In hindsight it’s easy to judge the ’60 Corvette for all the things it wasn’t. Despite early predictions in car magazines, the ’60 model wasn’t all-new, though it was expected to be the embodiment of an internal styling exercise known as the Q-Corvette. (The Q-Corvette’s design would eventually influence the styling of the second-generation Vette, but that was still a couple years off.)
The ’60 Corvette also wasn’t offered with an aluminum cylinder-head option, though that was in the works, too. The lighter heads raised compression and breathed better through bigger valves, and they were expected to increase horsepower in both the hydraulic-cammed and solid-lifter versions of the fuel-injected 283. Manufacturing problems kept these heads out of customers’ hands, though, so the engine choices carried over from the previous year.
In fact, most of the ’60 Corvette was a carryover from ’59. The most obvious difference between the two years was the direction of the pleats in the seat upholstery: the ’59 pleats ran from side to side, while in ’60 they were stitched front to back.
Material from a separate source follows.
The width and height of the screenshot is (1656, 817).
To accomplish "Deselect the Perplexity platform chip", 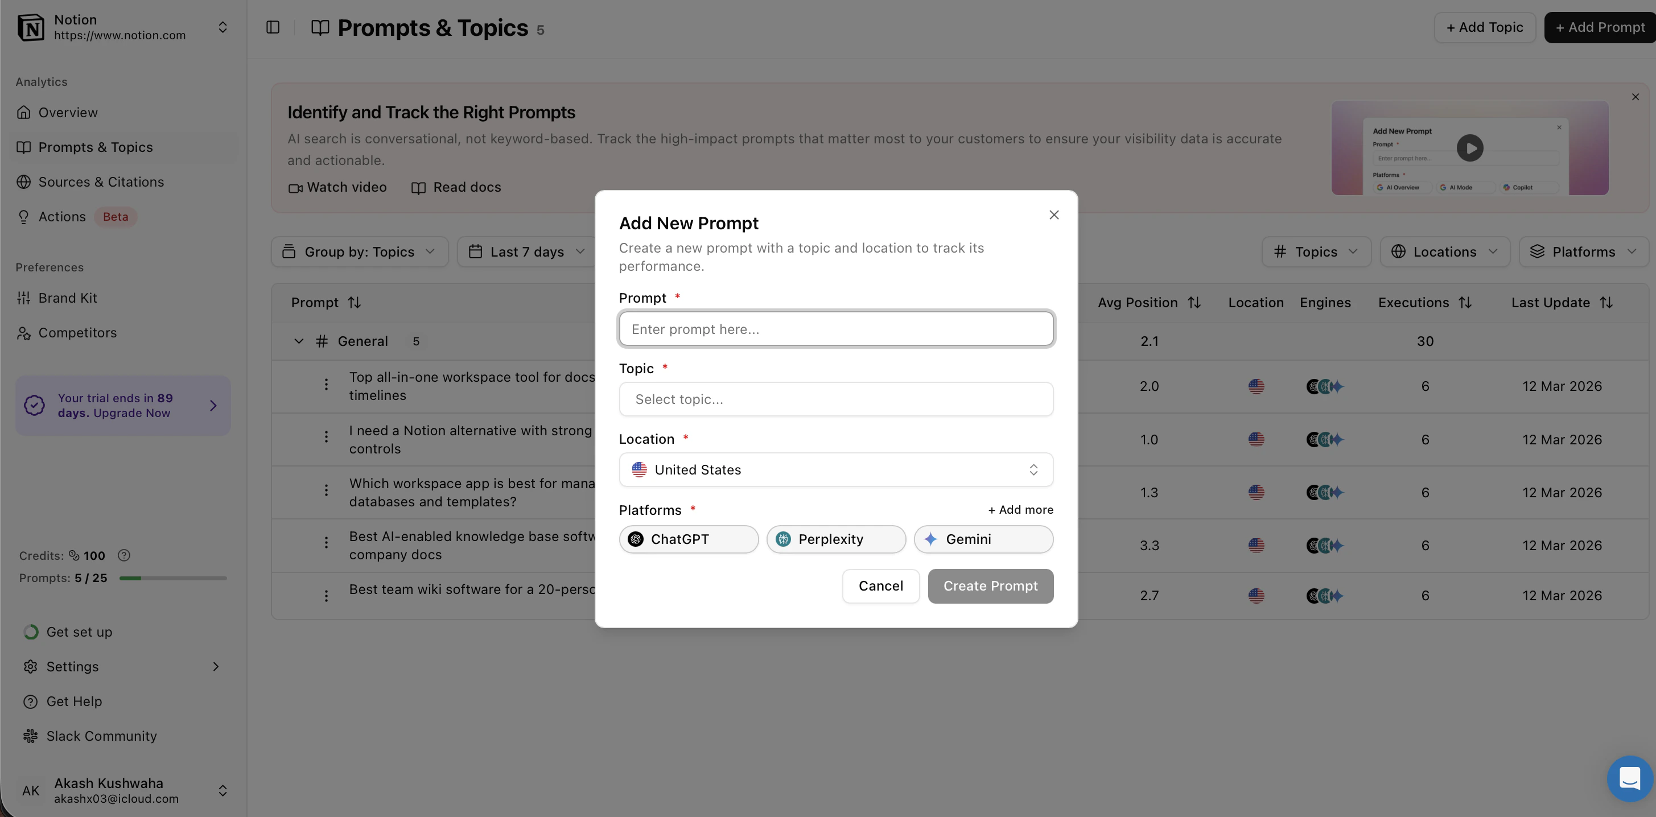I will 836,539.

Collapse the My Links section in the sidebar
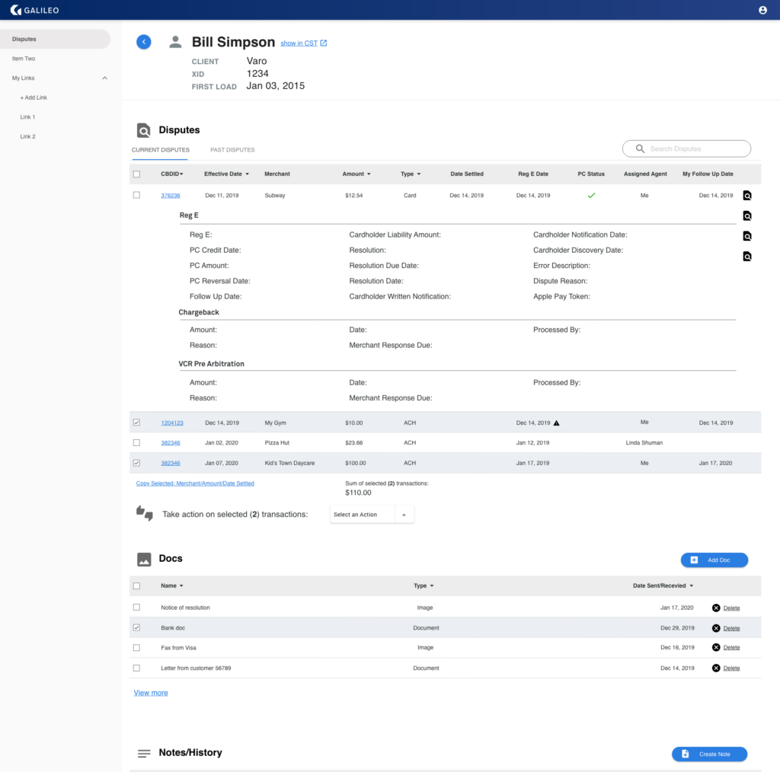click(104, 78)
Yet the ’60 Corvette is far from an also-ran. It marks the final appearance of several of the styling cues from the Vette’s ’56 redesign, including the toothy front grille and the rounded rear fenders. Chassis refinements included the addition of a rear sway bar and a thicker front bar; and a new heavy-duty suspension and brake package featured finned brake drums, sintered-metallic brake shoes, and vented backing plates. And while the cylinder heads didn’t benefit from an aluminum diet, the bellhousing on manual transmission cars did, shaving nearly 20 pounds off the Vette.
Production numbers for the ’60 Corvette passed the 10,000-unit mark for the first time, maybe because the model was such a great deal—the car’s base price was actually less than the ’59 Vette’s.
So really, rather than viewing the ’60 Corvette for what it wasn’t, consider it a very successful step in the first-generation Vette’s evolution.